■ What to produce ■
In the entries that follow, the line with "Task: Open the Sort dialog" opens the range and the line with "Given: Click the 1786.50 price axis label" closes it; repeat that range exactly, both lines included.

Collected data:
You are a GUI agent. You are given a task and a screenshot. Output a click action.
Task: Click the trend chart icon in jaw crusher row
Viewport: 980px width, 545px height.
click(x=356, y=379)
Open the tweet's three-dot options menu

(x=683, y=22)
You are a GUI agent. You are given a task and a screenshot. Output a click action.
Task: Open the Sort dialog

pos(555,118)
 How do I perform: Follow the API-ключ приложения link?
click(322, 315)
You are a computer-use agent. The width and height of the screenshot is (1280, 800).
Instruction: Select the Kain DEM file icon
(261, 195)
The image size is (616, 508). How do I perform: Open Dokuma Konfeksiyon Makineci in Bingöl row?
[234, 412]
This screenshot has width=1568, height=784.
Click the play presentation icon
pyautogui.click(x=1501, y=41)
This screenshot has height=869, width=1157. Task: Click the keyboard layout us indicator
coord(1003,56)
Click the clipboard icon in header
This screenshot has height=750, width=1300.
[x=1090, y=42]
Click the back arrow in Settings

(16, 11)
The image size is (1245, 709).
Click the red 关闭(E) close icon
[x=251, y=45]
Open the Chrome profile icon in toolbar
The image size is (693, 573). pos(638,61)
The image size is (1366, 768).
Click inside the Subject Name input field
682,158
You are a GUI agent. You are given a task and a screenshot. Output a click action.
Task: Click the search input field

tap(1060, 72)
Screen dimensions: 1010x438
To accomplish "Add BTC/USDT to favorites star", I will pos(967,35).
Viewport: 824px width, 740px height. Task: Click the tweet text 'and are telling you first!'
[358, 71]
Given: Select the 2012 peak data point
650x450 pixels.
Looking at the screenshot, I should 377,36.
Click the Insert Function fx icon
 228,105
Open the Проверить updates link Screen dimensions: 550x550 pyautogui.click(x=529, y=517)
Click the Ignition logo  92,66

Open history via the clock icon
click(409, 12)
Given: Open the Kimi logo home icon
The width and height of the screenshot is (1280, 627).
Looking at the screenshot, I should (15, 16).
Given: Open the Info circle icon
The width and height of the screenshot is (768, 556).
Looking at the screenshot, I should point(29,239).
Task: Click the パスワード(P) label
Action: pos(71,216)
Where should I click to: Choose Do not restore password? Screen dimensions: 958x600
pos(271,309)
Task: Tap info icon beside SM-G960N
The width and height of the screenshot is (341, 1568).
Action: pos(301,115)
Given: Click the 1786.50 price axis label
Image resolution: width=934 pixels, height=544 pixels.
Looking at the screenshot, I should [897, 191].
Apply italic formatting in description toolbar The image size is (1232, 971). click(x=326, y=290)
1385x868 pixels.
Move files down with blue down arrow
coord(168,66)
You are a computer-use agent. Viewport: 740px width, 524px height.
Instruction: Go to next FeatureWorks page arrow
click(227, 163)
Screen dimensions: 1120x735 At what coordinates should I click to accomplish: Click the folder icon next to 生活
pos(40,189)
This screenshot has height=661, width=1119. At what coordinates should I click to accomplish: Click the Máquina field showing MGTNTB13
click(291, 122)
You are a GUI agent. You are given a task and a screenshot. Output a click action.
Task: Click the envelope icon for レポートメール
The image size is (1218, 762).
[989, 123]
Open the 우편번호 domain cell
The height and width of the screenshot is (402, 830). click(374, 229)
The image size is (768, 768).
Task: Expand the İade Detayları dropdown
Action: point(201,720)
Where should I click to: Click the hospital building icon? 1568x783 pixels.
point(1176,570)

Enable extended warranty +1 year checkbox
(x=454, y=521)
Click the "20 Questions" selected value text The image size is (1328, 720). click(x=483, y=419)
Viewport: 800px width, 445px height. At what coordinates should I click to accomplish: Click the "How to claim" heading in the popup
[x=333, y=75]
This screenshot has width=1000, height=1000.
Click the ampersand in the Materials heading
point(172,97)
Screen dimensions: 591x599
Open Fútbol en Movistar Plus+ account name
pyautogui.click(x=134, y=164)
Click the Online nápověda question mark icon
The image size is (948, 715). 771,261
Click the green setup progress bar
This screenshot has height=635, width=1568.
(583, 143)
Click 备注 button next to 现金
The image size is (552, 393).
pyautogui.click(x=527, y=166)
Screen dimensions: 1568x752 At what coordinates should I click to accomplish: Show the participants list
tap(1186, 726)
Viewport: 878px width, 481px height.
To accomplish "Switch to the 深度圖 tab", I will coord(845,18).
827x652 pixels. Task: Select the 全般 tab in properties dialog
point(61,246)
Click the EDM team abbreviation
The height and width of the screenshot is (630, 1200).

■ Task response ■
Task: Open the Sort dialog

pos(555,118)
 How do I perform: Follow the API-ключ приложения link?
click(322, 315)
You are a computer-use agent. The width and height of the screenshot is (1280, 800).
Instruction: Select the Kain DEM file icon
(261, 195)
The image size is (616, 508). How do I perform: Open Dokuma Konfeksiyon Makineci in Bingöl row?
[234, 412]
This screenshot has width=1568, height=784.
Click the play presentation icon
pyautogui.click(x=1501, y=41)
This screenshot has height=869, width=1157. Task: Click the keyboard layout us indicator
coord(1003,56)
Click the clipboard icon in header
This screenshot has height=750, width=1300.
[x=1090, y=42]
Click the back arrow in Settings

(16, 11)
The image size is (1245, 709).
Click the red 关闭(E) close icon
[x=251, y=45]
Open the Chrome profile icon in toolbar
The image size is (693, 573). pos(638,61)
The image size is (1366, 768).
Click inside the Subject Name input field
682,158
You are a GUI agent. You are given a task and a screenshot. Output a click action.
Task: Click the search input field

tap(1060, 72)
Screen dimensions: 1010x438
To accomplish "Add BTC/USDT to favorites star", I will pos(967,35).
Viewport: 824px width, 740px height. Task: Click the tweet text 'and are telling you first!'
[358, 71]
Given: Select the 2012 peak data point
650x450 pixels.
Looking at the screenshot, I should 377,36.
Click the Insert Function fx icon
 228,105
Open the Проверить updates link Screen dimensions: 550x550 pyautogui.click(x=529, y=517)
Click the Ignition logo  92,66

Open history via the clock icon
click(409, 12)
Given: Open the Kimi logo home icon
The width and height of the screenshot is (1280, 627).
Looking at the screenshot, I should (15, 16).
Given: Open the Info circle icon
The width and height of the screenshot is (768, 556).
Looking at the screenshot, I should point(29,239).
Task: Click the パスワード(P) label
Action: pos(71,216)
Where should I click to: Choose Do not restore password? Screen dimensions: 958x600
pos(271,309)
Task: Tap info icon beside SM-G960N
The width and height of the screenshot is (341, 1568).
Action: pos(301,115)
Given: Click the 1786.50 price axis label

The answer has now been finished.